SUPPLIED MATERIAL.
==============================

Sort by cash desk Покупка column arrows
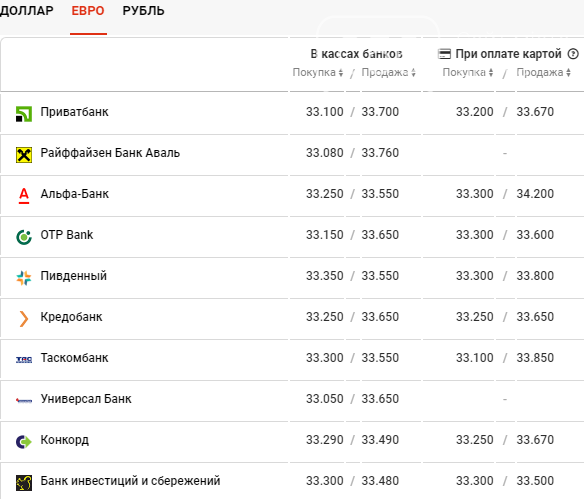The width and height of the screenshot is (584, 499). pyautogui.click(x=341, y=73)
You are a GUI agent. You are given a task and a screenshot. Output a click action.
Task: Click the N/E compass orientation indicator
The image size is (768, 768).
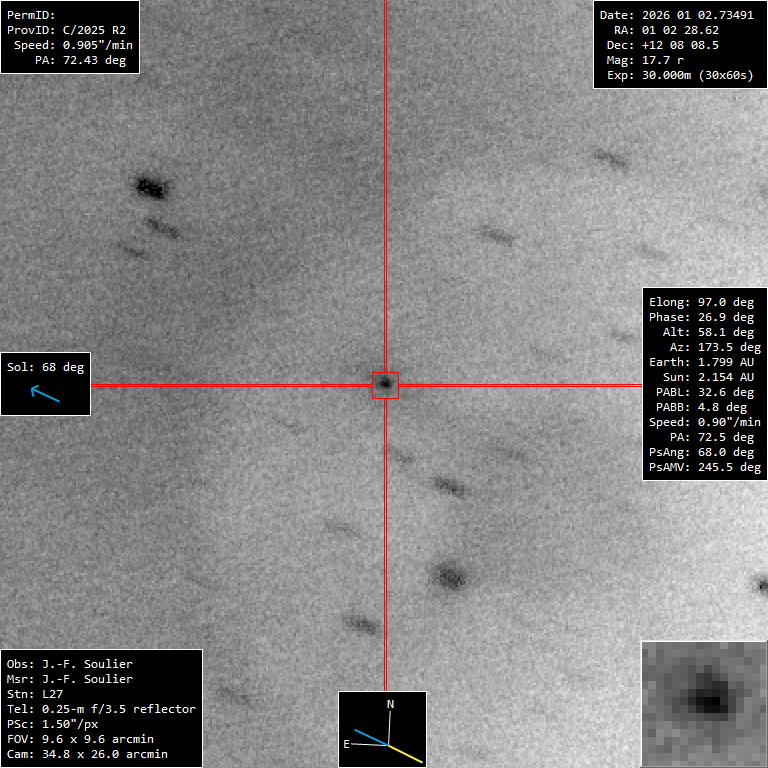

==============================

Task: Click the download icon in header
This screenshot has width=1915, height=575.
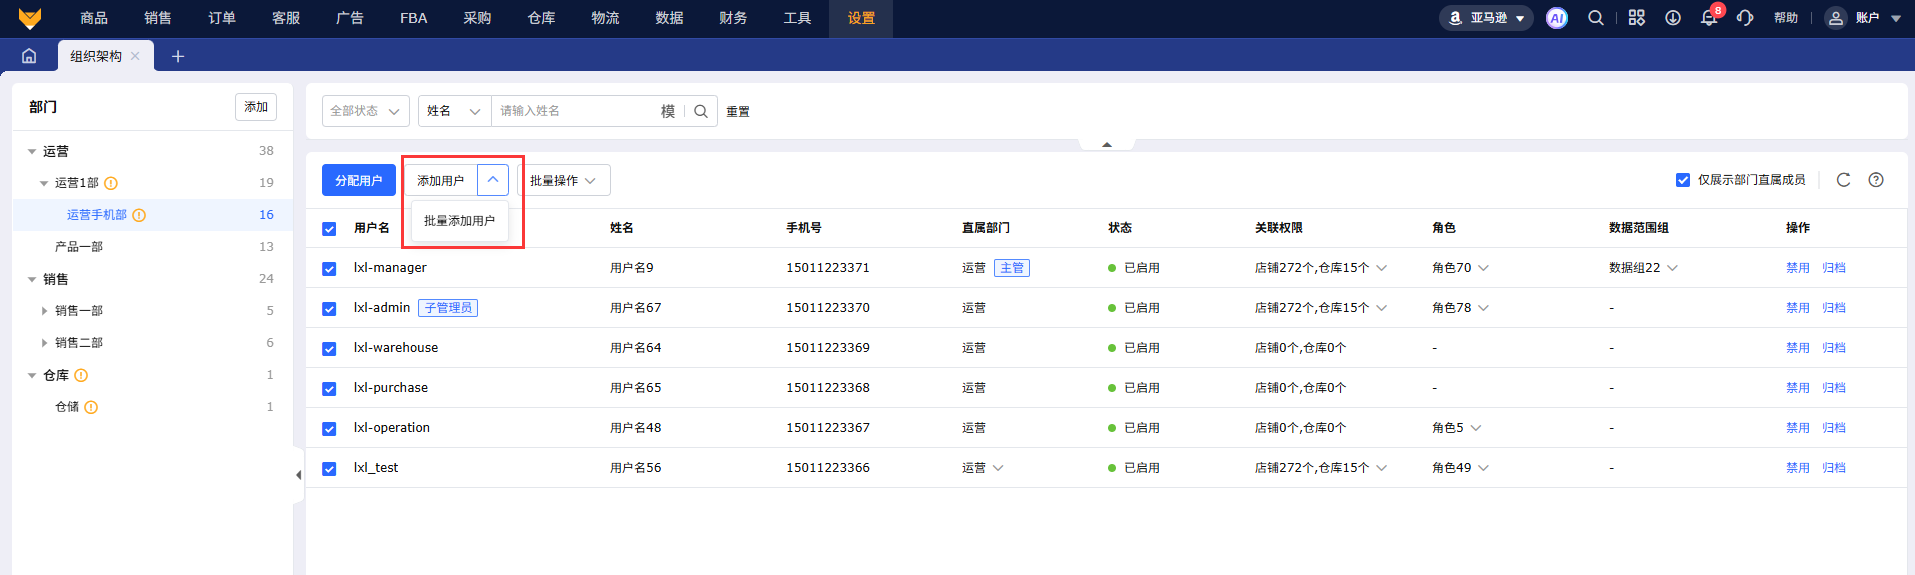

==============================

WHAT THE TASK REQUIRES.
Each line in the entries above, starting at the line with "You are a GUI" and ending at the line with "The image size is (768, 768).", is to be printed exactly, and only those lines.

SOLUTION FOR THIS TASK.
You are a GUI agent. You are given a task and a screenshot. Output a click action.
Task: Click the N/E compass orientation indicator
The image size is (768, 768).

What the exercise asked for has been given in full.